[BEGIN Supplied data]

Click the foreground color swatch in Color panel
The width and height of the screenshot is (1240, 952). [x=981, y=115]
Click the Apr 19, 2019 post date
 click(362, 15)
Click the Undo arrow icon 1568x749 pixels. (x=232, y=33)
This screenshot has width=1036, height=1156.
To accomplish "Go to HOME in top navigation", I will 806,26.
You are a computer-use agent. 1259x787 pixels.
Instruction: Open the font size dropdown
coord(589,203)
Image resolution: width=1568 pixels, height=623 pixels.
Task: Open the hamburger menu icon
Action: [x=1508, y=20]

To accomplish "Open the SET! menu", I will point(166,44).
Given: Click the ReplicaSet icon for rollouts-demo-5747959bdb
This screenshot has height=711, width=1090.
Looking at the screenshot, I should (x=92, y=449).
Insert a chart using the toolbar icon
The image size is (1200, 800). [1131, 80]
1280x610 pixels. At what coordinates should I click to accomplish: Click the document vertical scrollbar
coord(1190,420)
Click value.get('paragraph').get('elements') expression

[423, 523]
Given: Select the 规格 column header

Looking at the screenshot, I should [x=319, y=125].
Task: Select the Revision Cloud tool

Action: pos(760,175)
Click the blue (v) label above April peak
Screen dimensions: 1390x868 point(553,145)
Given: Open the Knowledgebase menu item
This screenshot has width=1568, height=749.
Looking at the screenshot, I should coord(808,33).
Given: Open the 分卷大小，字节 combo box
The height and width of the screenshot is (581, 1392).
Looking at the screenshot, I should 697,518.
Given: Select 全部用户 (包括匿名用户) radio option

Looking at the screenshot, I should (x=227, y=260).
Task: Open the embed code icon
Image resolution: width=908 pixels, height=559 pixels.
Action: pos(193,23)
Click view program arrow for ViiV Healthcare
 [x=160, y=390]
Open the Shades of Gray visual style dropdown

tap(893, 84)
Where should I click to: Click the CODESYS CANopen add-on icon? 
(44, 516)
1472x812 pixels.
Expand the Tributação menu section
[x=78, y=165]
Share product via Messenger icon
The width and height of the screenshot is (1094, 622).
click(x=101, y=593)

[END Supplied data]

Given task: Reproduce every one of the records above word for word, keeping each line as it appears.

Answer to the exercise:
Click the foreground color swatch in Color panel
The width and height of the screenshot is (1240, 952). [x=981, y=115]
Click the Apr 19, 2019 post date
 click(362, 15)
Click the Undo arrow icon 1568x749 pixels. (x=232, y=33)
This screenshot has width=1036, height=1156.
To accomplish "Go to HOME in top navigation", I will 806,26.
You are a computer-use agent. 1259x787 pixels.
Instruction: Open the font size dropdown
coord(589,203)
Image resolution: width=1568 pixels, height=623 pixels.
Task: Open the hamburger menu icon
Action: [x=1508, y=20]

To accomplish "Open the SET! menu", I will point(166,44).
Given: Click the ReplicaSet icon for rollouts-demo-5747959bdb
This screenshot has height=711, width=1090.
Looking at the screenshot, I should (x=92, y=449).
Insert a chart using the toolbar icon
The image size is (1200, 800). [1131, 80]
1280x610 pixels. At what coordinates should I click to accomplish: Click the document vertical scrollbar
coord(1190,420)
Click value.get('paragraph').get('elements') expression

[423, 523]
Given: Select the 规格 column header

Looking at the screenshot, I should [x=319, y=125].
Task: Select the Revision Cloud tool

Action: pos(760,175)
Click the blue (v) label above April peak
Screen dimensions: 1390x868 point(553,145)
Given: Open the Knowledgebase menu item
This screenshot has width=1568, height=749.
Looking at the screenshot, I should coord(808,33).
Given: Open the 分卷大小，字节 combo box
The height and width of the screenshot is (581, 1392).
Looking at the screenshot, I should 697,518.
Given: Select 全部用户 (包括匿名用户) radio option

Looking at the screenshot, I should (x=227, y=260).
Task: Open the embed code icon
Image resolution: width=908 pixels, height=559 pixels.
Action: pos(193,23)
Click view program arrow for ViiV Healthcare
 [x=160, y=390]
Open the Shades of Gray visual style dropdown

tap(893, 84)
Where should I click to: Click the CODESYS CANopen add-on icon? 
(44, 516)
1472x812 pixels.
Expand the Tributação menu section
[x=78, y=165]
Share product via Messenger icon
The width and height of the screenshot is (1094, 622).
click(x=101, y=593)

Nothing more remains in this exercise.